17

This wiki page Simple linear regression has formulas to calculate $\alpha$ and $\beta$. Could anyone tell me how to derive the formulas in weighted case?

Wei Shi
  • 315
  • A derivation is in the Wikipedia article: http://en.wikipedia.org/wiki/Least_squares#Weighted_least_squares – whuber Jul 05 '11 at 16:29

2 Answers2

24

Think of ordinary least squares (OLS) as a "black box" to minimize

$$\sum_{i=1}^n (y_i - (\alpha 1 + \beta x_i))^2$$

for a data table whose $i^\text{th}$ row is the tuple $(1, x_i, y_i)$.

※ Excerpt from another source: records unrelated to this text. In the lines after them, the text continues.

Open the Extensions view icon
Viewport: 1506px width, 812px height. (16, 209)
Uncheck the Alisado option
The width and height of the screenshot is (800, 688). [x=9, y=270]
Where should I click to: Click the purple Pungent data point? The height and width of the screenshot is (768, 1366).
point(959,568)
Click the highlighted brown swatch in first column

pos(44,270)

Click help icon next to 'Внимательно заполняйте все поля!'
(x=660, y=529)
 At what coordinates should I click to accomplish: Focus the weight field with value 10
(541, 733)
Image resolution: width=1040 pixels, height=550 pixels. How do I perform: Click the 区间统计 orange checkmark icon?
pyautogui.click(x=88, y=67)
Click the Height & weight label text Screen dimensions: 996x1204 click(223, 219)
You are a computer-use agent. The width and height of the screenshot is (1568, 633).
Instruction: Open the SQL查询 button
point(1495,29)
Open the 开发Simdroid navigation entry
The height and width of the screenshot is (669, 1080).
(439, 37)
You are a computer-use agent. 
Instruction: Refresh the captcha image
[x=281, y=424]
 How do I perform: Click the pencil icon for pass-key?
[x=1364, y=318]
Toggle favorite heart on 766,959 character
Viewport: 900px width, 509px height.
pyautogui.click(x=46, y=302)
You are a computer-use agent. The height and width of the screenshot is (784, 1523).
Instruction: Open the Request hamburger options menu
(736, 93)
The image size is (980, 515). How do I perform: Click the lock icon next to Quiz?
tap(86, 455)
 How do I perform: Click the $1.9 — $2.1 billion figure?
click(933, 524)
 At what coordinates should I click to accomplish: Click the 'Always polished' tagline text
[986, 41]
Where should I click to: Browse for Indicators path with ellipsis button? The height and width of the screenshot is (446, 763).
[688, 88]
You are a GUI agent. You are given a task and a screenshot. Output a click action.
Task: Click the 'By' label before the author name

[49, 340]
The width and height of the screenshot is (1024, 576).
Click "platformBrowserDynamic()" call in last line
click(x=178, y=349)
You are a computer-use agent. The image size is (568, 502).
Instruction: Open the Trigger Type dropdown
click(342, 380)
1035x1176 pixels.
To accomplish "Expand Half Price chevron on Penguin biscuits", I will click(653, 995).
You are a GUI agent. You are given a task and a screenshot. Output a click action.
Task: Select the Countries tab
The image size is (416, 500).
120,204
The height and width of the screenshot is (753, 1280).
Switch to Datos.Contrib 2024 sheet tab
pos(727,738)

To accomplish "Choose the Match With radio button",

When there are weights, necessarily positive, we can write them as $w_i^2$. By definition, weighted least squares minimizes

$$\sum_{i=1}^n w_i^2(y_i - (\alpha 1 + \beta x_i))^2$$

$$=\sum_{i=1}^n (w_i y_i - (\alpha w_i + \beta w_i x_i))^2 .$$

But that's exactly what the OLS black box is minimizing when given the data table consisting of the "weighted" tuples $(w_i, w_i x_i, w_i y_i)$. So, applying the OLS formulas to these weighted tuples gives the formulas you seek.

whuber
  • 322,774
8

The answer from whuber gives the intuition behind the maths, which is nice to have, but I could still not figure the formulas (i.e. where should I put the weights). After some search on the web, I found these slides which give the following:

You want to minimize the following error: $$\sum_{i=1}^n (w_i(y_i - (\alpha + \beta x_i)))^2$$

Then, the optimal pair $(\hat\alpha,\hat\beta)$ is: $$\hat\alpha = \overline y_w - \hat\beta \overline x_w$$ $$\hat\beta = \frac{\sum_{i=1}^n w_i(x_i-\overline x_w)(y_i-\overline y_w)}{\sum_{i=1}^n w_i(x_i-\overline x_w)^2}$$

Where $\overline x_w$ and $\overline y_w$ are the weighted means:

$$\overline x_w = \frac{\sum_{i=1}^n w_ix_i}{\sum_{i=1}^n w_i}$$ $$\overline y_w = \frac{\sum_{i=1}^n w_iy_i}{\sum_{i=1}^n w_i}$$